We hear daily from those writing about the pandemic that we are entering a “new normal.” This new life means that the typical business style of coming to an office, interacting with your colleagues in person, having in person meetings, both formal and informal, is permanently changing. The ‘new normal’ is working from home, interacting through Microsoft meetings or Zoom, and meeting customers over the phone or through video calls. Webinars are the way information sharing and training will be held.

But what if they are wrong?

The people writing about this new normal are primarily youngsters from Silicon valley. They have grown up with smart phones and laptops. The media interviews them and naturally falls on board. But is it possible that they may be overstating the case?

A couple of decades ago, during the heyday of ‘flexitime’, a major bank decided to close a number of its offices and require its staff to work from home. Think of the savings in time, rent, and the like. Productivity plummeted and within five years, the plan was scrapped and it was back to the office for the staff.

We are by nature social animals. We feed off interaction with others. Whether it is work related or simply gossip, we thrive in settings where we can talk, see each other, and feed off the input of others.
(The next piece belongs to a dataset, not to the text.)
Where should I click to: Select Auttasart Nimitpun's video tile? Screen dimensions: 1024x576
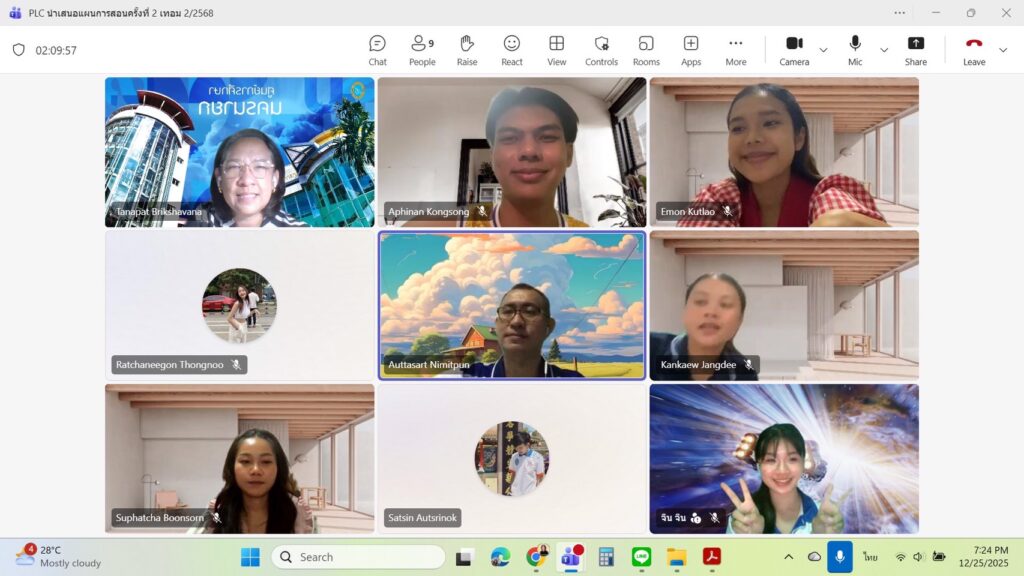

You hear about the ‘water cooler effect.’ Three of the staff are standing around the water cooler, or in the kitchen getting coffee, and they are discussing one project or another. Just random thoughts about how things are going. One of them gets an idea. It may be unrelated to the project under discussion but it had its birth in that moment when discussion was free flowing. Maybe the idea was useless, or maybe it was the beginning of Amazon or Google.

Training has a similar issue. A good trainer doesn’t stick rigidly to a series of facts, but reacts to his or her class and adjusts on the fly. They can see when their students are beginning to doze off or are full of the spark that makes the session worthwhile. I know when I talk to groups, I try to walk around the room and interact with those present. I can tell if I’m getting my point across or just following a script. You simply can’t do that on Zoom.
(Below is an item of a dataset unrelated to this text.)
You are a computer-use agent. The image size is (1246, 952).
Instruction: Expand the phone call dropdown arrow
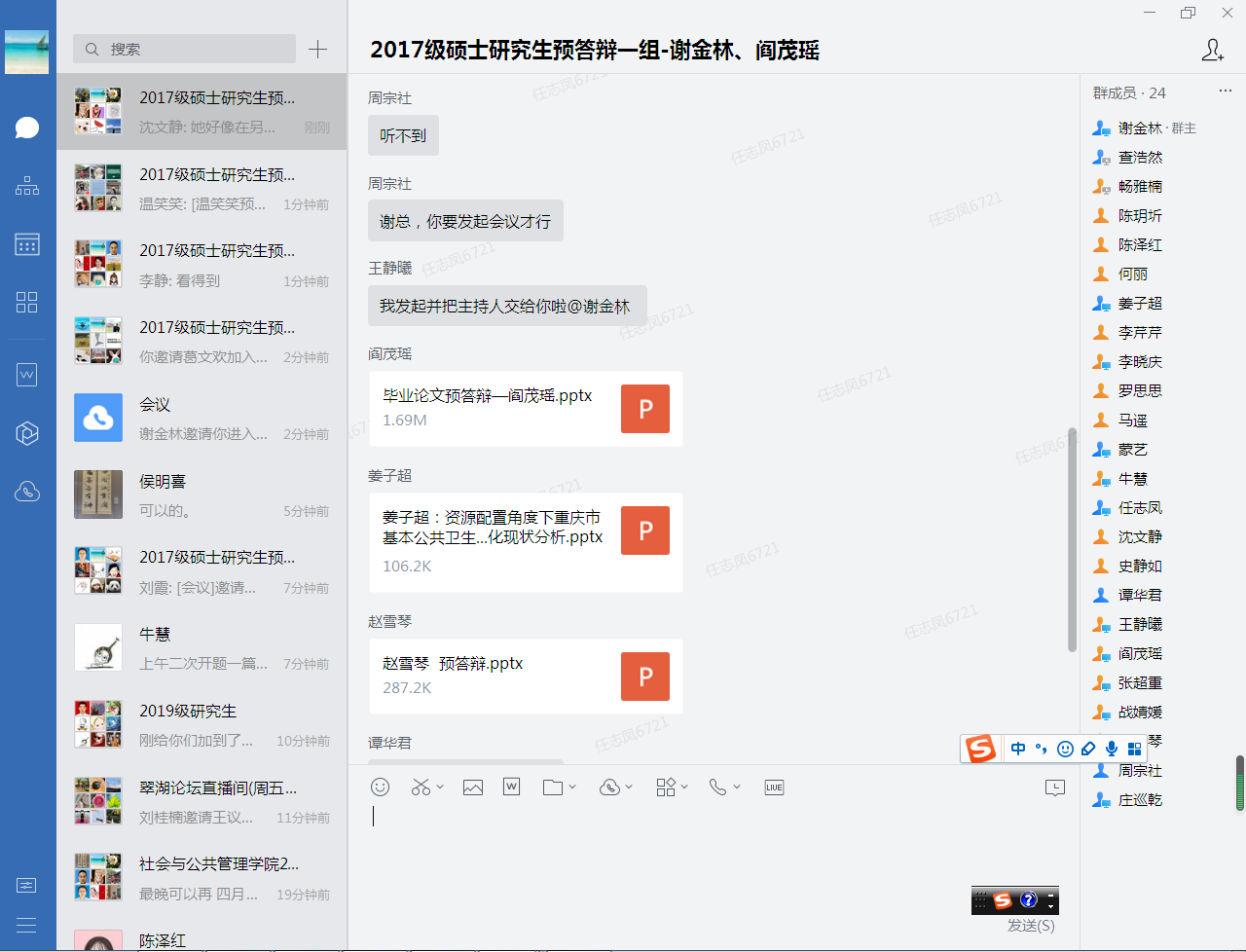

Certainly if I’m trying to convince someone of the quality of my product or service, there is a much bigger chance of success if I’m in front of them than behind a phone or camera.

I’m no expert, but it makes sense to have your staff where they can work as a team, bounce ideas off each other, and share in each other’s successes, and failures.  We may have a few hiccups along the way, but I predict that our work space won’t look a lot different a year from now as it did a year ago.


Picture of John Van Horn

John Van Horn

One Response

  1. Good insights. I also feel like there is this undue pressure on management to quickly adopt to these “new normal” ideas of teleworking or tremendously flexible work days when the hidden agenda may be that an employee (or employees) don’t want to come to the office at all, without thinking about how they are going to make sure THEY stay engaged and demonstratively productive. Don’t get me wrong, taking care of vulnerable loved ones, school age children, etc. are conditions we have to proactively manage during the pandemic and managers have to find ways to positively keep valuable employees from becoming overly stressed or ineffective during a short term detour of the norm. It is funny how we as managers seem to have to flip a switch and come up with the perfect solution when, as you note, we are likely to be back much closer to where we started when we get a year past this detour.